Im Laufe der vielen Jahre als Rezensent entwickelt man ja schon so sein Gespür für gute Musik. Ich überlege gerade eigentlich immer noch, wie ich letztendlich auf der Jagd nach neuem guten Stoff im Netz auf die Corey Hunt Band gestoßen bin. Allein der Bandname löste in mir schon irgendwie positive Red Dirt-Assoziationen aus. Und so geschah es dann auch, dass ich in ein paar Soundschnipsel des aktuellen Albums „The Tower“ hineingehört habe und mir sofort klar war, dass ich zu dem Burschen Kontakt aufnehmen würde.
Corey Hunt fackelte auch nicht lange zu antworten und kurze Zeit später hatte ich das Werk, übrigens schon sein drittes, zum Besprechen vorliegen. Für „The Tower“ wurde allerdings zum ersten Mal etwas feineres Besteck aufgefahren. Die beiden ersten („Same“ und „Come On Out Tonight“) wurden noch im Schlafzimmer seines Freundes Eric Wise produziert.
Zunächst ein paar Hintergründe. Die Corey Hunt Band ist eigentlich gar keine richtige Band sondern eher ein Duo. Man hatte zwar zu Beginn im Quartett angefangen, aber im Laufe der Zeit entstand zwischen dem, aus North Carolina stammenden Namensgeber Corey Hunt und besagtem Drummer Eric Wise so eine dicke Freundschaft, dass man nur als Duo agieren wollte und dann je nach Bedarf für Ergänzung sorgt.
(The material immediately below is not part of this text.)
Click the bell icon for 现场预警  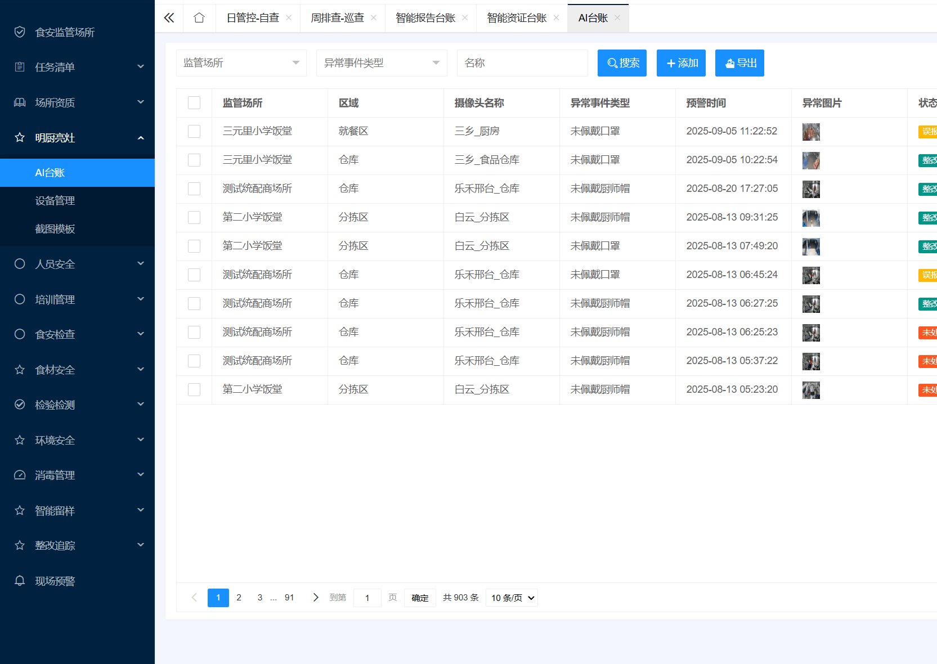[x=20, y=581]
Die beiden treten allerdings die meiste Zeit zu zweit auf.
Da Corey Hunt sich im Songwriting deutlich weiterentwickelt hatte und wirklich gutes Songmaterial, wie ich es im Nachhinein anstandslos bestätigen kann, kreiert hatte, machte es jetzt Sinn, in ein vernünftiges Studio zu gehen (Echo Mountain Studios in Asheville, NC – dort haben auch schon Bands wie American Aquarium und Blackberry Smoke ihre Sachen eingespielt) und sich bei Kyle Mann (Cowboy Troy, Richie McDonald, Ted Russell Kemp, Lady Antebellum) unter die Fittiche eines erfahrenen Produzenten zu begeben.
Mann hat allerdings am Sound gar nicht allzu viel herumpoliert, es ist ein richtig schön schroffes, raues, unverbrauchtes Red Dirt-Album, im Stile der vielen jungen hungrigen Bands geworden, die in dieser Szene noch vor einiger Zeit, ja gefühlt, alle zwei Wochen, wie Pilze neu aus dem Boden sprossen. Diese hat sich mittlerweile aber deutlich beruhigt, umso schöner, dass die Corey Hunt Band jetzt wieder für schönen Nachschub sorgt.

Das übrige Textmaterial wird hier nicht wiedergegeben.